I am a bit more optimistic on firms like Civis because I think they can help solve one of the big problems that polling still has and that is overcoming the unconscious biases of the pollers themselves. Making the process more scientific and objective can help alleviate some of these tensions, but not all of them. Poller bias can really affect as they optimize the polls for variables which they may have determined as important but that may not be as important to the people that they are polling. Building on Alejandro’s point, I think it is also important to realize that there is now no going back to less poll bombardment. The trend going forward will be more poll results every day up to the election day, and these are having very strong effects on voter turnout, where supporters for the losing candidate in the poll may be more inclined to vote versus those that see their candidate winning by a comfortable margin and may feel more inclined to stay home. So far, this effect hasn’t been studied in depth and hasn’t been built into predictive models to forecast the shift from poll-election, which could help bring more accurate results in the future.
Do you think that more conversations with the electorate would have predicted the outcome of this past election?
Nate Silver (fivethirtyeight’s Founder and Editor in Chief) was the one who consistently said that Trump had a reasonable chance of winning the election, whereas his competitors were giving Trump single-digit odds. While the polls were off, he uses a probabilistic model for exactly this reason. There were a few things that broke in Trump’s favor on election day, and that proved to be the difference.
The polls ended up being off by 2 percentage points, which is within the accepted confidence margins. Even though the outcome surprised a lot of people, this shouldn’t be remembered as a polling error, but rather a reminder that polls are inherently an input to a probabilistic model, not a deterministic one.
I disagree with the notion that polling companies are doomed.
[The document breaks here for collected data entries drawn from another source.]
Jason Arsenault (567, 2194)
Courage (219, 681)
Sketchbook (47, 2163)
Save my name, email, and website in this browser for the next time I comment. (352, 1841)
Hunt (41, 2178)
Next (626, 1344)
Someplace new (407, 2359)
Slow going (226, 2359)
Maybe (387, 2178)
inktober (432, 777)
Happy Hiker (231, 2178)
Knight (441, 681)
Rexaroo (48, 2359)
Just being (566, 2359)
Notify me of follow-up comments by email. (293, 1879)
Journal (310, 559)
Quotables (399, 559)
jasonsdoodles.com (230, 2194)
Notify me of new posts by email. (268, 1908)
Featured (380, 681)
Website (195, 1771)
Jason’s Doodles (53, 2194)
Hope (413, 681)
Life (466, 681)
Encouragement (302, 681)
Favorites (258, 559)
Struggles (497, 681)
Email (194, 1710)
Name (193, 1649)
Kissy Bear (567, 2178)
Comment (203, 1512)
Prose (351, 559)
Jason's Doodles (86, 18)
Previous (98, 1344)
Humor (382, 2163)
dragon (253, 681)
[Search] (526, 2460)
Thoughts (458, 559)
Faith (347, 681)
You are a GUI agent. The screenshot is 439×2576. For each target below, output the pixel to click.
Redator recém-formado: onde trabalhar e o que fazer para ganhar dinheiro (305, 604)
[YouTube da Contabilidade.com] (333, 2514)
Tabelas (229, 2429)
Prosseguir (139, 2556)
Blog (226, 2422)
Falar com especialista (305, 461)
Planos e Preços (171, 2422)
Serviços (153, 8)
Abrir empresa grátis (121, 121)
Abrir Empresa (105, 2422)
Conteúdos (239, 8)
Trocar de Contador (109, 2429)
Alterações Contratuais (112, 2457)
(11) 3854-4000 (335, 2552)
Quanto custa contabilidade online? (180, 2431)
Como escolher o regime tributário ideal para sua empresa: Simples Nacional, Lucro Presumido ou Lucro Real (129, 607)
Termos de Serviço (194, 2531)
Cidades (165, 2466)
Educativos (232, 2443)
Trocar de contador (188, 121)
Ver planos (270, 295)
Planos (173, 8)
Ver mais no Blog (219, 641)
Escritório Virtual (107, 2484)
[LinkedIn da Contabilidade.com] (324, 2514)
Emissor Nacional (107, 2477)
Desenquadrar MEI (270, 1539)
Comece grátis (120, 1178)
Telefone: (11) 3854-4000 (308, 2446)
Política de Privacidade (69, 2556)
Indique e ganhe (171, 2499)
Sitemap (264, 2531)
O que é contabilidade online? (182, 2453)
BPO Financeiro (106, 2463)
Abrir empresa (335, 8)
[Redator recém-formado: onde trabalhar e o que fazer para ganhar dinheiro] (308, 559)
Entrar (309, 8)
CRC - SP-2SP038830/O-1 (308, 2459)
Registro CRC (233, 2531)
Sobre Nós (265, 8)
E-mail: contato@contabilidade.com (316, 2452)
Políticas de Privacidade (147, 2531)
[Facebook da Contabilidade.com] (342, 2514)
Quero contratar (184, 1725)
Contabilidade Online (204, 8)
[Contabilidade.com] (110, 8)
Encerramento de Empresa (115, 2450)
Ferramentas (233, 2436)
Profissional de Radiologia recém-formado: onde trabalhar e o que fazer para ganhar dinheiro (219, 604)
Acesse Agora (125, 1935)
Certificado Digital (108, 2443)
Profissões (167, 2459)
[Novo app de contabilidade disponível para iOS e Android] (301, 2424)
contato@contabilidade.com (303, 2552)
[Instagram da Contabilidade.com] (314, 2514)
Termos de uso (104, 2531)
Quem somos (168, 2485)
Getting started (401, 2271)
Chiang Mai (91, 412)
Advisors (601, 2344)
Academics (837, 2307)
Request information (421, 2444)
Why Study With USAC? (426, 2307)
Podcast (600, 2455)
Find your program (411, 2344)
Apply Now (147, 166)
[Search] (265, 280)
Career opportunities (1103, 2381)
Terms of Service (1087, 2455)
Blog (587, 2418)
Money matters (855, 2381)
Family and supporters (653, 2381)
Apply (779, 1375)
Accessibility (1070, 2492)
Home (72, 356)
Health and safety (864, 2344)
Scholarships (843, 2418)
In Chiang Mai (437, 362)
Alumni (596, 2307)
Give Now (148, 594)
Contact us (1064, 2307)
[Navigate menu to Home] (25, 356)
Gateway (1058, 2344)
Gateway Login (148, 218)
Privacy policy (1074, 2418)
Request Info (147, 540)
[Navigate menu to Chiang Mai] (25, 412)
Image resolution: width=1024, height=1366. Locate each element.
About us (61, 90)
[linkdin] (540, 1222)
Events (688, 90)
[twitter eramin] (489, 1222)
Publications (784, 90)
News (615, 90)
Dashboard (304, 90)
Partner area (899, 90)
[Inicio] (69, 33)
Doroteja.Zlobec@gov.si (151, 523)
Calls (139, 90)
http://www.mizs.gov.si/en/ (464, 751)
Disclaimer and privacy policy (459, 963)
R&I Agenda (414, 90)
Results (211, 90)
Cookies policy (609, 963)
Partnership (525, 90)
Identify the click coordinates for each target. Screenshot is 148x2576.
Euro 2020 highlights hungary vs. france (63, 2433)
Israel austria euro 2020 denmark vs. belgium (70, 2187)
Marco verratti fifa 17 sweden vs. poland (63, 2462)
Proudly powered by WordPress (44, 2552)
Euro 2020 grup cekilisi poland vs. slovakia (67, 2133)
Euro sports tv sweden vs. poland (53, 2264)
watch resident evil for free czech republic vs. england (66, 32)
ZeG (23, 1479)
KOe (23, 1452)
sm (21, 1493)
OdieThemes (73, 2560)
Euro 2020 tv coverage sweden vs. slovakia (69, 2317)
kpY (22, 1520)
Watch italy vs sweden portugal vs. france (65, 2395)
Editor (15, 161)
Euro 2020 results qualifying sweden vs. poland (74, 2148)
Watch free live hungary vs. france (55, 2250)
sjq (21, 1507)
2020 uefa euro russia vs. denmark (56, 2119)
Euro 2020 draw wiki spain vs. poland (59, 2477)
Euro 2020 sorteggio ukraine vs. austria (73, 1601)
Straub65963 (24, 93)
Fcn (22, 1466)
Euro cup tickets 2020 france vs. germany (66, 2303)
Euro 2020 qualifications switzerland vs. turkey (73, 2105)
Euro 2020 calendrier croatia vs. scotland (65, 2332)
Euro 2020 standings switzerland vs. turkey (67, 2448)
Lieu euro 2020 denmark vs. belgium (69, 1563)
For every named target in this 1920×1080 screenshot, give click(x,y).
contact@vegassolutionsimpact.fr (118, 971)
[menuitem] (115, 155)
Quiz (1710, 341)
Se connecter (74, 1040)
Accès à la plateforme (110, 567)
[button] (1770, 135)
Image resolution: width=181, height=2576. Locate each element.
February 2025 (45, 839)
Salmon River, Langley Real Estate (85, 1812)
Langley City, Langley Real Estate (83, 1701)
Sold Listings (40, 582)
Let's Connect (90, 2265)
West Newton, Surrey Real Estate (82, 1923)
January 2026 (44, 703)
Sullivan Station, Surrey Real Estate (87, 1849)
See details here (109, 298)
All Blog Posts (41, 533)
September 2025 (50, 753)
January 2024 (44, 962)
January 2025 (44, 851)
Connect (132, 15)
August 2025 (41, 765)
On Election Day, Nate Silver, the renowned statistician of FiveThirtyEight.com, predicted a 70 percent Hillary victory but Trump won. That’s not a failure of the statistics–there was, afterall, a thirty percent change of a Trump victory and that’s what happened.
I also believe that to a certain extent there will always be holes in the polling data that are difficult to ascertain from the front end. In my opinion, voting history is not always indicative of future voting. The American populace and opinions are a fast moving target, and as we saw this November, there is always room for surprises when it comes to elections. I just don’t see how Civis is doing anything different that will allow it to accurately predict outcomes that go against historical statistical evidence.